VASTO. Se e quando verrà realizzato il nuovo ospedale ancora nessuno lo sa. Quel che è certo, prima ancora di nascere il nuovo nosocomio scatena la guerra fra Comune e Regione. La Regione dice di avere i fondi ma chiede al Comune di sostenere il costo delle opere di urbanizzazione: strade, rete fognaria, illuminazione e quant'altro serve. Località Pozzitello, infatti, al momento è una contrada con ben pochi servizi. Un ospedale ha bisogno di strade adeguate e di molto altro. «È così ma non spetta certo al Comune realizzare gli interventi». Il sindaco Francesco Menna rispedisce la richiesta delle opere di urbanizzazione al mittente.
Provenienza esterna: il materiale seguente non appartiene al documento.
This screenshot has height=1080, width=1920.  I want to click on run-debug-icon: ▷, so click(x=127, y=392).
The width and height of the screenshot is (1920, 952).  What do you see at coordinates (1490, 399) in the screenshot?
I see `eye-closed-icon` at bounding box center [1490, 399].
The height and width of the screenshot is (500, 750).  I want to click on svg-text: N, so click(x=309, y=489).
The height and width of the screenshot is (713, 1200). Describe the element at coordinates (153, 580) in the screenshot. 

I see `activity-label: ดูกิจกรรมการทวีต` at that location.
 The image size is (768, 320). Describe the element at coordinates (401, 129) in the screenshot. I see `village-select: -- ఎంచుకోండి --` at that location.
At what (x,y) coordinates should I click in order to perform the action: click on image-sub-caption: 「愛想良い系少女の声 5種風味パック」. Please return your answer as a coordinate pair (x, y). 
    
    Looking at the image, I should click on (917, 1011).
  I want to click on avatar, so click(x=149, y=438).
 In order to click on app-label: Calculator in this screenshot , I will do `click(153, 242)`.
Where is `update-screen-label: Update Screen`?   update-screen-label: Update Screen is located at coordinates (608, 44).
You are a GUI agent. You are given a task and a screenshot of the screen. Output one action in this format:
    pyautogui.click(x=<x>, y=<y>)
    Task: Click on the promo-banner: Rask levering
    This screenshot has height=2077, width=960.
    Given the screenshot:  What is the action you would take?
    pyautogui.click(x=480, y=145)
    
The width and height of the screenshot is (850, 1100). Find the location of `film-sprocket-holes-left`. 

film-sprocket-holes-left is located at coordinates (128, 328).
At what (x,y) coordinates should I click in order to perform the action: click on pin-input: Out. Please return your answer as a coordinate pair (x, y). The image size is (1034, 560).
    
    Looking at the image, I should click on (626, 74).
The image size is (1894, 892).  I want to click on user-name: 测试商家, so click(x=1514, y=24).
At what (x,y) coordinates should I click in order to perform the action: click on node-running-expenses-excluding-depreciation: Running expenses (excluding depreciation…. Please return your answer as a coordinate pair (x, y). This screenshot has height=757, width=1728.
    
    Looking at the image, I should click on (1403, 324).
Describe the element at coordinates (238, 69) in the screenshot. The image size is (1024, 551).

«Il Comune di Vasto», dichiara Menna, «è già pronto a concedere tutte le autorizzazioni, i permessi e i nulla osta necessari per iniziare lo scavo. Le porte del Comune e degli uffici sono aperte. Sono pronto domani mattina stessa ad accompagnare tecnici e autorità negli uffici. Ma non si dica che il Comune deve sborsare denaro per fare le opere di urbanizzazione. Non tocca al Comune farlo». Sulla questione Menna è categorico. «Manca solo che il direttore Asl Thomas Schael e il governatore della Regione Marco Marsilio chiedano al Comune di Vasto di pagare gli stipendi dei medici, la benzina del 118, visto che anche i costi Covid li ha sopportati il nostro ente. È bene che si sappia», prosegue Menna, «che il Comune di Vasto ha già ceduto nel 2008 a Regione e Asl il terreno per il nuovo ospedale, segno tangibile della volontà sempre manifestata di voler dare a Vasto e a tutto il Vastese un nuovo ospedale. Ora però tocca a Regione e Asl realizzarlo. Sul nuovo ospedale sono pronto a qualsiasi conferenza dei servizi, dibattito o confronto anche a telecamere accese allo scopo di giungere il prima possibile alla sua realizzazione. Sulla sanità non si scherza e non si fa populismo o campagna elettorale. Non posso accettare che si getti fumo negli occhi dei cittadini. La costruzione del nuovo ospedale spetta a loro e basta. Se invece ci sono altri impedimenti cagionati solo dalla loro inerzia o altro di ignoto, non usino la frase “Il Comune di Vasto deve fare le opere di urbanizzazione. Non è così”. Sottolineo anche il grande rammarico che fa da contorno a tanti altri riguardo al termine utilizzato da Schael, Marsilio e dall’assessore regionale Nicolettà Verì che, parlando del San Pio, lo hanno definito il vecchio ospedale. Fino a quando non si taglierà il nastro del nuovo ospedale di contrada Pozzitello, Vasto e il Vastese hanno un solo ospedale, che è il San Pio. Si valorizzi dunque e si potenzi l’unico e il solo ospedale che questo lembo d’Abruzzo ha, e che conta centomila utenti fino a sfiorare d’estate le trecentomila persone».